(Dataset entries)
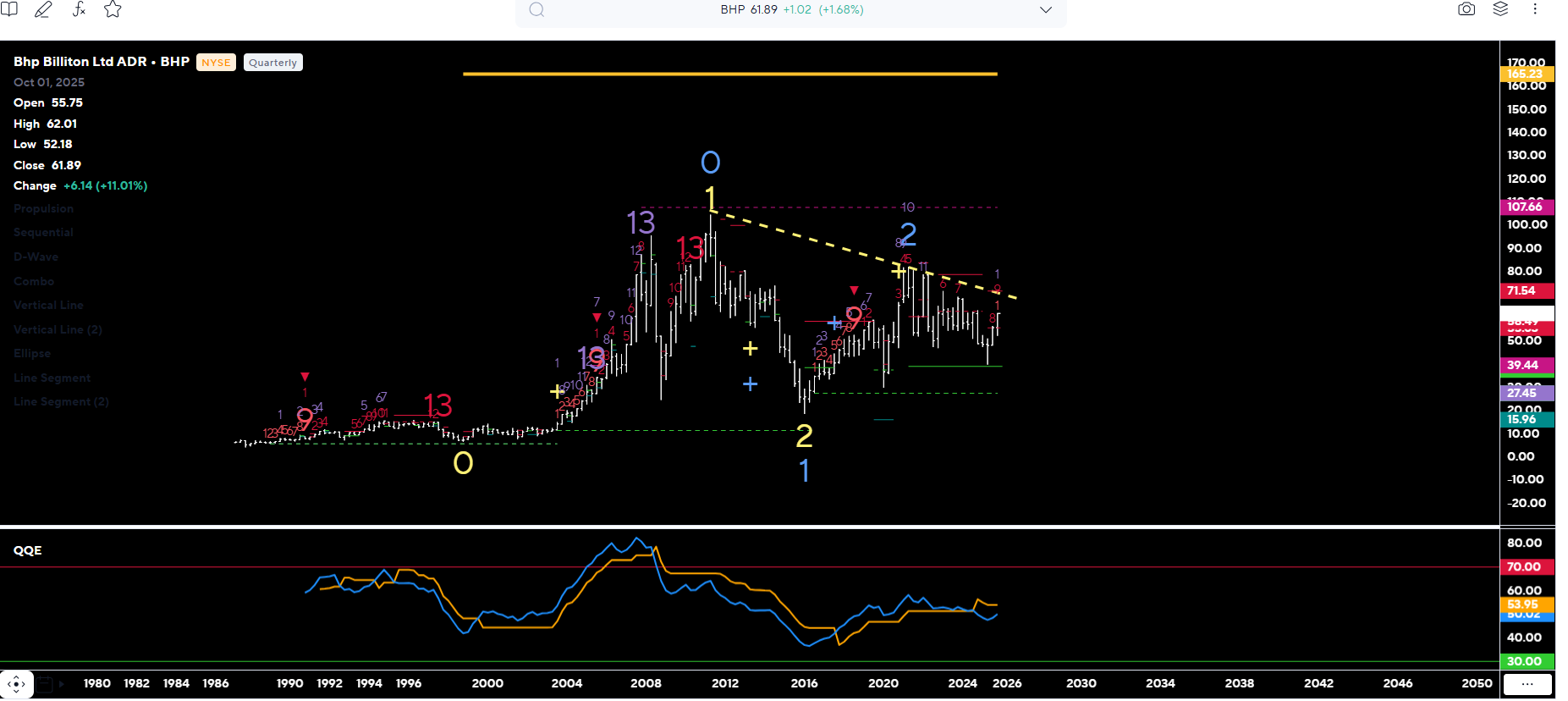Select the pencil drawing tool

(x=43, y=9)
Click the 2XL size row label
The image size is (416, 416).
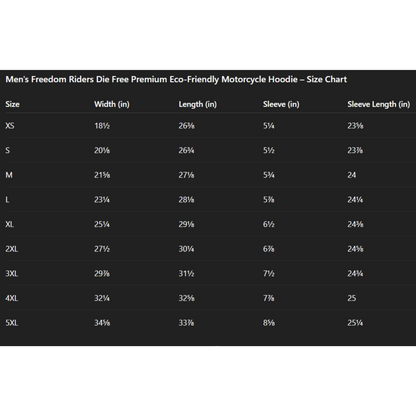12,249
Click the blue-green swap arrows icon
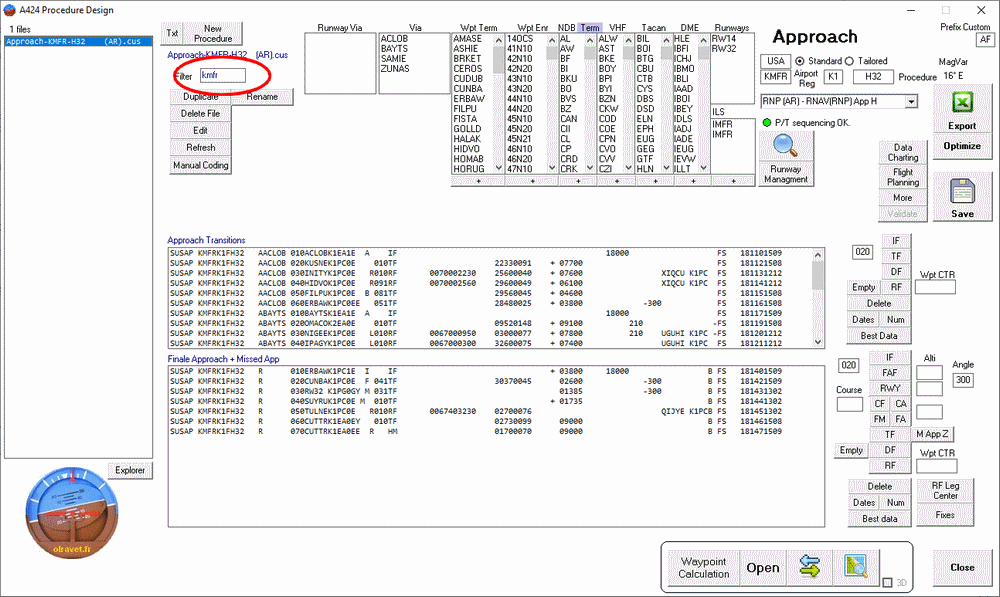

▶ TRY IT
Your reply should be a single number: how many lines in the entries above hold the string "Click".

▶ RESULT OF THIS TASK
2